I've come across with the sentence below?
Old tasks become easier the second time around, but it doesn’t get easier overall because now you’re pouring your energy into the next challenge.
I don't know what the reference of "it" is here. The tasks? the process? or anything else? So could you please tell me what the reference of "it" is here?
The full text is:
Usually, this minor dip in performance is no cause for worry. [...] The less energy you spend on trivial choices, the more you can spend it on what really matters. However, when you want to maximize your potential and achieve elite levels of performance, you need a more nuanced approach. You can’t repeat the same things blindly and expect to become exceptional. Habits are necessary, but not sufficient for mastery.
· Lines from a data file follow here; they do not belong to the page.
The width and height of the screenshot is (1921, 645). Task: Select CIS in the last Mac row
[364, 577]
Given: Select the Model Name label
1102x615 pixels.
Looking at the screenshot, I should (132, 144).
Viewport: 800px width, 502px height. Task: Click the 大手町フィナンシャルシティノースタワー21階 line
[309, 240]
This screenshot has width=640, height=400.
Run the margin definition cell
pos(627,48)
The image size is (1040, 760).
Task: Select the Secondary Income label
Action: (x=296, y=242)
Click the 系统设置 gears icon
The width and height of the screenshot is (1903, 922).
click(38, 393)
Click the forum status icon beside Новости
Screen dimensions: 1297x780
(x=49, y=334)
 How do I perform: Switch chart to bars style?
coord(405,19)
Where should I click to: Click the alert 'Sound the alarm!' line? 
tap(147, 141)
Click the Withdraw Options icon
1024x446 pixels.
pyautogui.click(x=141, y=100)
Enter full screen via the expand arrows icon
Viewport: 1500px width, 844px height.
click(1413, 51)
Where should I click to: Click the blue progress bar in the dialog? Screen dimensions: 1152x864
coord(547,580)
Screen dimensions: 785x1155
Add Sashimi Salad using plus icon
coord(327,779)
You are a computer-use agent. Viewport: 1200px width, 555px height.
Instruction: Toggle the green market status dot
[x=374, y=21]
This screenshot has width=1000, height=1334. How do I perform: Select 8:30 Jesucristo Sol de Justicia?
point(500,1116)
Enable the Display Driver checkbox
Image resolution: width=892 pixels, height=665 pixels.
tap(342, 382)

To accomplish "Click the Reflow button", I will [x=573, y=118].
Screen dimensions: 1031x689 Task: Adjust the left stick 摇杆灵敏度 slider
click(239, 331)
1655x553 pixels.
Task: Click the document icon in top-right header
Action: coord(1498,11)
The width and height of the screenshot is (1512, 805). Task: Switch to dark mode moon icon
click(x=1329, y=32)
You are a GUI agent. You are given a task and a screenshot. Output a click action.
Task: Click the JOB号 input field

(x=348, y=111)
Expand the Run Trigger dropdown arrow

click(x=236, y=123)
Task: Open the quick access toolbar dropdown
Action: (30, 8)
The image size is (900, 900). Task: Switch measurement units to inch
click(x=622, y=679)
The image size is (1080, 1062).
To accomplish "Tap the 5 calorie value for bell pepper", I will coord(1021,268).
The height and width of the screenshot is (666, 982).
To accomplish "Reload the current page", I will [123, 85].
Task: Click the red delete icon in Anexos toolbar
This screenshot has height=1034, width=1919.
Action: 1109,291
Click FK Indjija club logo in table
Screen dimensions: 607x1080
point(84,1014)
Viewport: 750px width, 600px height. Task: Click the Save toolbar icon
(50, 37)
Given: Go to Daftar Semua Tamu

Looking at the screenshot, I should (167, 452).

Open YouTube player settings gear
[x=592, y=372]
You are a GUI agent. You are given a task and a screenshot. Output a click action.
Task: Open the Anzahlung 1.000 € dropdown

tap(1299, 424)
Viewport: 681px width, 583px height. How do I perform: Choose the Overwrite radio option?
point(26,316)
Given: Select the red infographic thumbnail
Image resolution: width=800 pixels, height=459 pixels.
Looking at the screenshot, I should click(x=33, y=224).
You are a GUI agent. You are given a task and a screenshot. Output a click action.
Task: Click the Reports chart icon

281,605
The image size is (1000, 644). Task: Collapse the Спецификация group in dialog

What you need is a combination of automatic habits and deliberate practice. Habits + Deliberate Practice = Mastery To become great, certain skills do need to become automatic. Basketball players need to be able to dribble without thinking before they can move on to mastering layups with their nondominant hand. [...] But after one habit has been mastered, you have to return to the effortful part of the work and begin building the next habit. Mastery is the process of narrowing your focus to a tiny element of success, repeating it until you have internalized the skill, and then using this new habit as the foundation to advance to the next frontier of your development. Old tasks become easier the second time around, but it doesn’t get easier overall because now you’re pouring your energy into the next challenge. Each habit unlocks the next level of performance. It’s an endless cycle.
Atomic habits by James Clear
Answer
That is rather like a "weather it". The sentence requires a subject and "it" is used without a definite reference.
You could interpret "it" to mean "The process of developing mastery", ie the subject discussed in this paragraph.